Task statement:
Copy every line in the rows below that contains the string "icon". Case counts.

===

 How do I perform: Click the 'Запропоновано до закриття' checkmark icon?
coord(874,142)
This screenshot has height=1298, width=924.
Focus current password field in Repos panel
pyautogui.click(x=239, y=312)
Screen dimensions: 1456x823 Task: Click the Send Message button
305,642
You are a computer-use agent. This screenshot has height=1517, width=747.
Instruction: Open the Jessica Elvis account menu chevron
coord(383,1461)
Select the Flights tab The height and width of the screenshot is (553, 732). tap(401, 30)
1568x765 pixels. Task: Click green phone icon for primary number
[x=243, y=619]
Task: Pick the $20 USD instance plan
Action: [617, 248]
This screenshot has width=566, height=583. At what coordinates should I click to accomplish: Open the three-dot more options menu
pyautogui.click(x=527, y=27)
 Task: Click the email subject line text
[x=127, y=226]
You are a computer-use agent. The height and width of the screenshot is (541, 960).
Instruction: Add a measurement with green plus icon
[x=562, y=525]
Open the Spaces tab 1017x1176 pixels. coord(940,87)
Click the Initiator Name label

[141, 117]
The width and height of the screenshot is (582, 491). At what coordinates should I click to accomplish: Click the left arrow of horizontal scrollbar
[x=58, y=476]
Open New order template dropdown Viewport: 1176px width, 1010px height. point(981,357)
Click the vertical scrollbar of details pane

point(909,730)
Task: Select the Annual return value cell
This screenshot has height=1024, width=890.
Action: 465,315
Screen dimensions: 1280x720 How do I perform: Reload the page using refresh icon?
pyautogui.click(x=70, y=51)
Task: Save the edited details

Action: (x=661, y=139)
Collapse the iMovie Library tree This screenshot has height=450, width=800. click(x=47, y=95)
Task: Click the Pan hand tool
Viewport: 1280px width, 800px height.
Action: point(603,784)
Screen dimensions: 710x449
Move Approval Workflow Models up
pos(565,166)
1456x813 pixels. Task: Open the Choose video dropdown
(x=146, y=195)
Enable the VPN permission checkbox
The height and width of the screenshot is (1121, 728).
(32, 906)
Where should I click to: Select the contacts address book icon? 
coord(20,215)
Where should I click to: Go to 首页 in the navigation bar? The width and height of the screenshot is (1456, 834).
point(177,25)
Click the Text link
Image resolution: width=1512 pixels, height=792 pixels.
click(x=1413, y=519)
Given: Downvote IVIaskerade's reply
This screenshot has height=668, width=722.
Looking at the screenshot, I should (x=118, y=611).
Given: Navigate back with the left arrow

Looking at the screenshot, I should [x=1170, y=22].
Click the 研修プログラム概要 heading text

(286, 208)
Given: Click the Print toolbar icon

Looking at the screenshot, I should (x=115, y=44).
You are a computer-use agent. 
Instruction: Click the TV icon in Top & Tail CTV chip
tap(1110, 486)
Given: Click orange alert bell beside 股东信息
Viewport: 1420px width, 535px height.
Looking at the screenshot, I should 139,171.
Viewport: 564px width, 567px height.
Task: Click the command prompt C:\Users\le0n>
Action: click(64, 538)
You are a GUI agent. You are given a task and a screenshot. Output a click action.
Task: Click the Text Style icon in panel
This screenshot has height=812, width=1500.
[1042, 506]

===

Answer to the problem:
 How do I perform: Click the 'Запропоновано до закриття' checkmark icon?
1568x765 pixels. Task: Click green phone icon for primary number
Instruction: Add a measurement with green plus icon
Screen dimensions: 1280x720 How do I perform: Reload the page using refresh icon?
Where should I click to: Select the contacts address book icon? 
Given: Click the Print toolbar icon
Instruction: Click the TV icon in Top & Tail CTV chip
Task: Click the Text Style icon in panel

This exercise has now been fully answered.